> _Records from a data source_:
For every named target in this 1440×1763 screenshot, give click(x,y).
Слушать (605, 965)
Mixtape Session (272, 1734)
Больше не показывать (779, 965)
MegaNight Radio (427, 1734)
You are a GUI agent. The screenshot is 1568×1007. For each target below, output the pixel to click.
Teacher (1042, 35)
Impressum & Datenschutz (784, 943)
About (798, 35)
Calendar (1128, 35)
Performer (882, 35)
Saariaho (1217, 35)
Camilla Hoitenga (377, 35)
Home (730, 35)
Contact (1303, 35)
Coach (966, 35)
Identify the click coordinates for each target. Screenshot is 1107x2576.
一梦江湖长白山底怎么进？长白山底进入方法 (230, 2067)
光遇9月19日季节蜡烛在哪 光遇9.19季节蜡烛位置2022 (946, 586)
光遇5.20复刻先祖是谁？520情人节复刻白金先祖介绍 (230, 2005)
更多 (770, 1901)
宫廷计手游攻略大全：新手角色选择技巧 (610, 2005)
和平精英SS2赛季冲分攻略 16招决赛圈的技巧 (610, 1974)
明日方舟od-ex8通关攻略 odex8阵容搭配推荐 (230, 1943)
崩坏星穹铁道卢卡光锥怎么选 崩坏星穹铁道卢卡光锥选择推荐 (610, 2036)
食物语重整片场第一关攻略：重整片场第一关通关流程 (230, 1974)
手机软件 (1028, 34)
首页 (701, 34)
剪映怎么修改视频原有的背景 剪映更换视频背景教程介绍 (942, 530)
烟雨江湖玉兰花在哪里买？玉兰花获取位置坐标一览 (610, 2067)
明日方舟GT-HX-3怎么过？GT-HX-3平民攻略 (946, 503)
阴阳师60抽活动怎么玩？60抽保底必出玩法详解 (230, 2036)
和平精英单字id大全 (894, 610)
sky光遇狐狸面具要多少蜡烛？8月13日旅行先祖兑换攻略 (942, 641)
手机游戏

> _Exercise goal_: Pull out every line of the listing above that contains the string "target", treating uppercase and lowercase as different.

> _Solution to this exercise_:
For every named target in this 1440×1763 screenshot, give click(x,y).
You are a GUI agent. The screenshot is 1568×1007. For each target below, output the pixel to click.
Identify the click coordinates for each target. Screenshot is 1107x2576.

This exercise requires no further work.